◆ Provided data ◆

>> begin

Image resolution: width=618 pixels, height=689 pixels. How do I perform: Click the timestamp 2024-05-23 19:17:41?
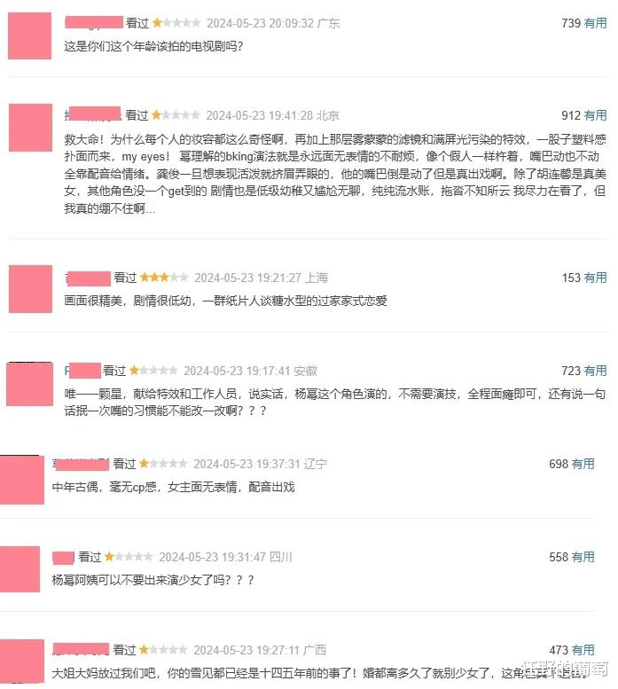[x=238, y=371]
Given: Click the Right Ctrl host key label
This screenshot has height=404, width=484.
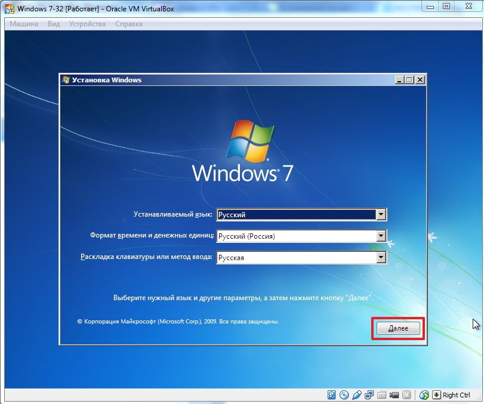Looking at the screenshot, I should 457,395.
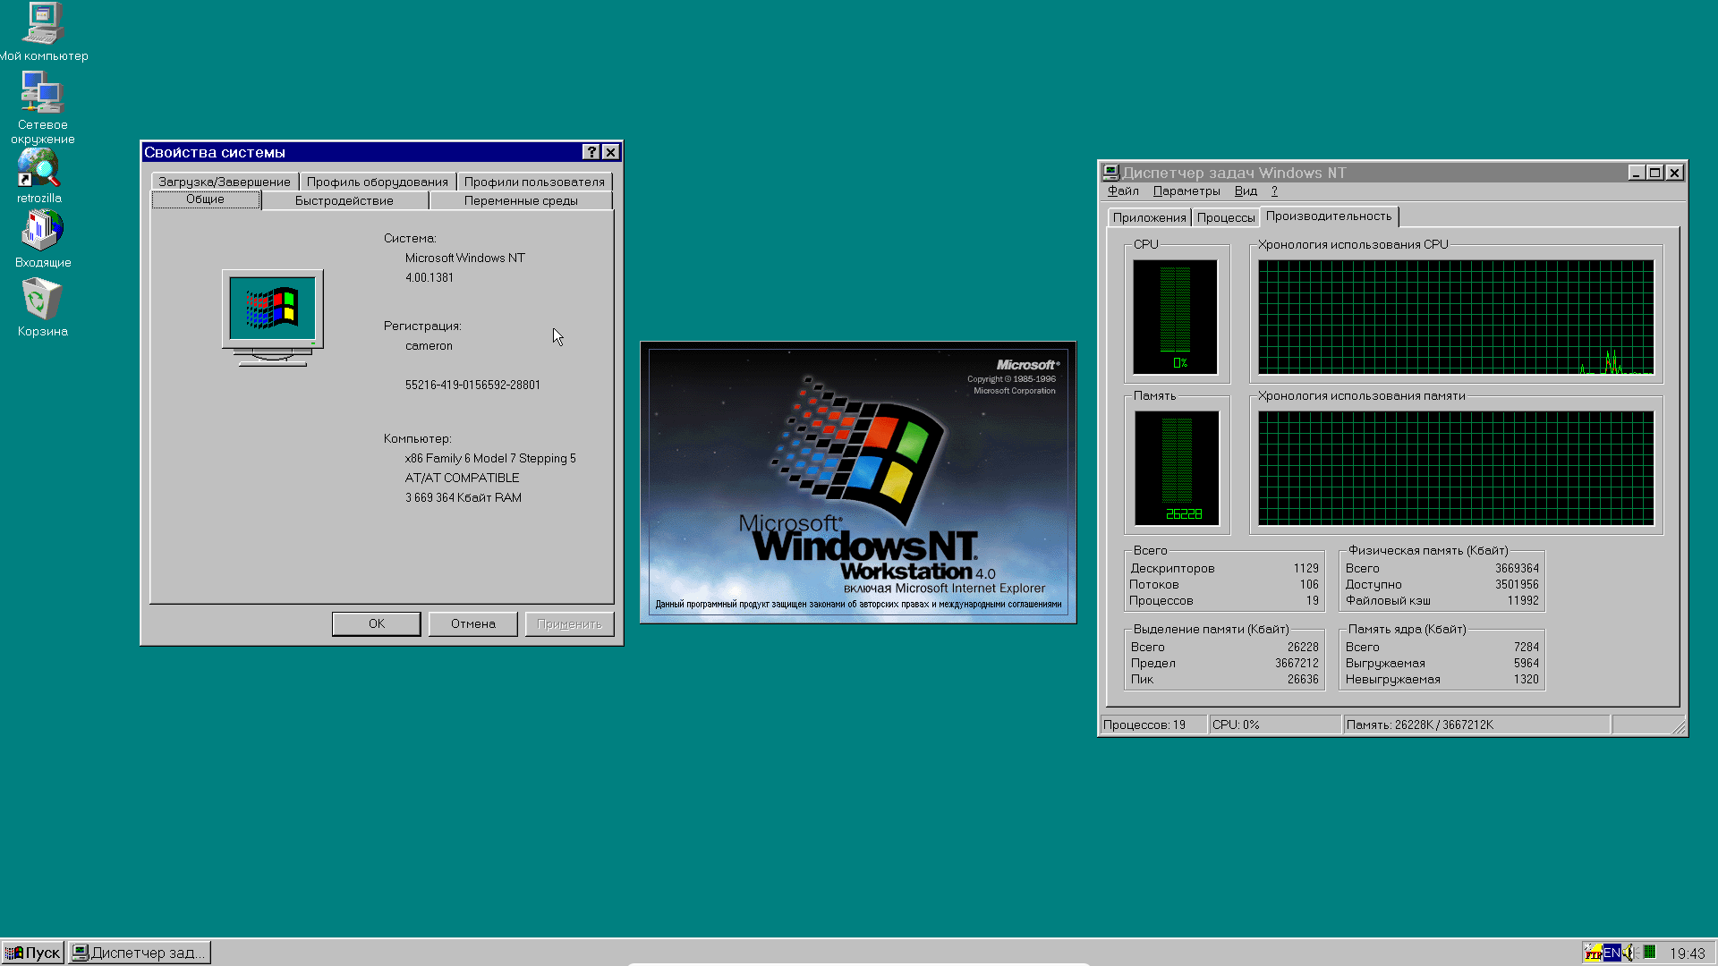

>> end

◆ Aim of the exercise ◆
Reproduce the entries above with each occurrence of "Click" switched to "Tap" and everything else unchanged. Omit the pictures.

◆ Expected output ◆
Image resolution: width=618 pixels, height=689 pixels. How do I perform: Tap the timestamp 2024-05-23 19:17:41?
[x=238, y=371]
Given: Tap the Right Ctrl host key label
This screenshot has height=404, width=484.
Looking at the screenshot, I should 457,395.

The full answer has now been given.